Flowers Wild September 09 2014

by Ei Ei Khin

“These are called Chinese Houses,” he said as he gingerly held the gorgeous stack of purple and white flowers. It’s amazing how, 17 years later, I don’t remember his name but I remember the flower’s.

He was my sister’s Biology teacher at a local community college. He organized a voluntary field trip for his students every year. This is how I went on my first hike in the United States with our guide, whose thick glasses and stooped posture betrayed his book addiction.

I was 16 years old at the time and wore a lot of make up. My command of the English language was virtually flawless by then. (“You speak so well! I wouldn’t know you were from another country!,” people would say, immediately after, “Where are you from?,” and just before, “How long have you been here?”.) I had a cute skater boyfriend, I was a scholar athlete, and I had income from working at my parents’ ice cream franchise. Plus I had a brand new driver license and a new-to-me sporty little Toyota Celica my dad helped me buy. In short, I had it all.

In spite of, or perhaps because of, my naive belief, that hike opened my Johari’s Window; I glimpsed at what I didn’t know I didn’t know.
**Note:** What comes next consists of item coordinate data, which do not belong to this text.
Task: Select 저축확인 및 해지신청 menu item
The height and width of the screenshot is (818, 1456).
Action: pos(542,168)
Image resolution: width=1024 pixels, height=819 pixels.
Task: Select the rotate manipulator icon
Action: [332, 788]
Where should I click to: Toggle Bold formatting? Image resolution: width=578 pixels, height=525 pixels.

Through that window I saw the rainbow that is Henry Coe State Park in springtime. (As a friend would say, the clusters of color would give a chameleon seizures.) Even more impressively, those 89,000+ acres helped me find something I had lost in my immigration, assimilation, and general teenage know-it-allness; I found my inner wildness.
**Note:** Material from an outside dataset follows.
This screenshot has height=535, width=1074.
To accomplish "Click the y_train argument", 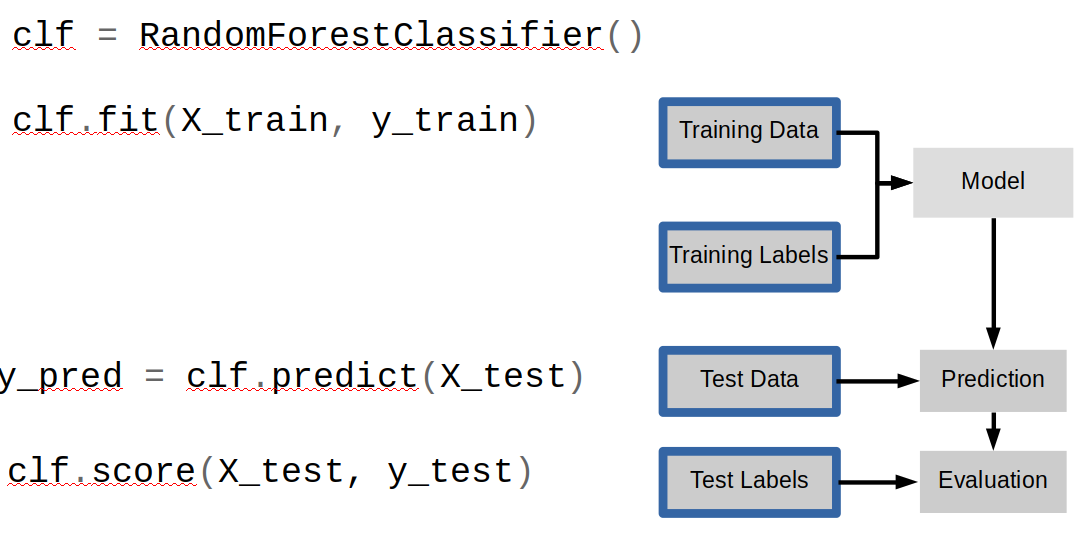I will (445, 122).
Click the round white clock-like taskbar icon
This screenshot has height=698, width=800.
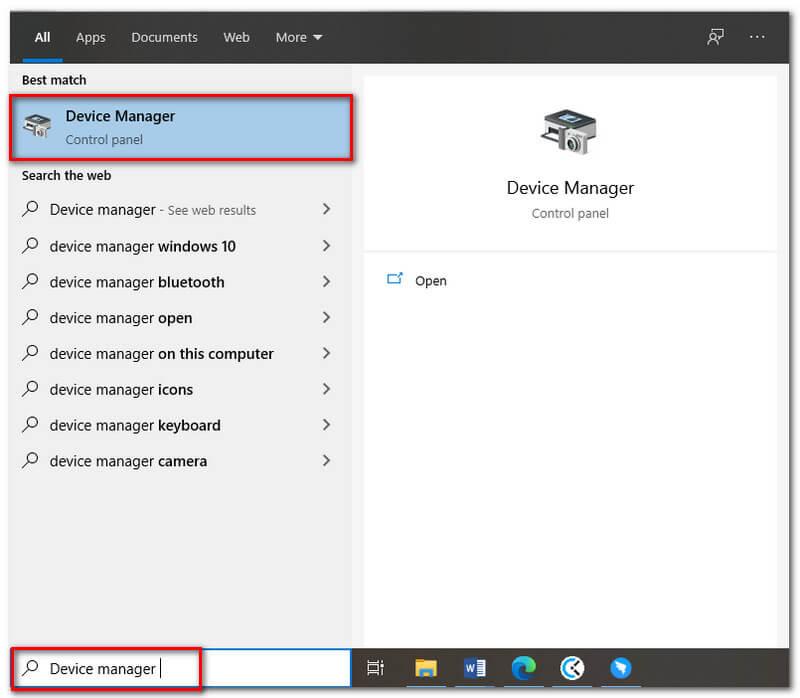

I am wild like Thoreau’s words and in that wildness is the preservation of my spirit. That spring day I let go of my teenage coolness for seemingly endless stretches of time. I embodied, again, the light and confident child I was before my family “hopped the big pond” from Burma to the US. I learned that I can be bone-tired physically and yet, the wellspring of spirit can overflow. I learned that nature gives.

For 8 hours I hiked up and down those hot dusty hills, even risked falling off the mountain side because some wild boars took out our trail. Then, I went straight into my 5 hour shift of “Sugar cone or plain cone?” without a shower or an ounce of makeup, yet, felt high on life. I had little worry about the superficial and felt expansive. My inner space had grown and so had my generosity. (If you came into the store that evening, you probably got extra large scoops of ice cream. Lucky you!)

I was hooked on hiking but between the SAT’s, AP classes, proms, sports, student government, and everything else that causes dark circles under teenage eyes, I didn’t have much time for a new hobby. So nature waited.

In college I lived with a bunch of activists who actually wore birkenstocks and ate granola everyday. I was the party girl with a subwoofer in her trunk who ate meat. My housemates changed all that and boy, am I grateful.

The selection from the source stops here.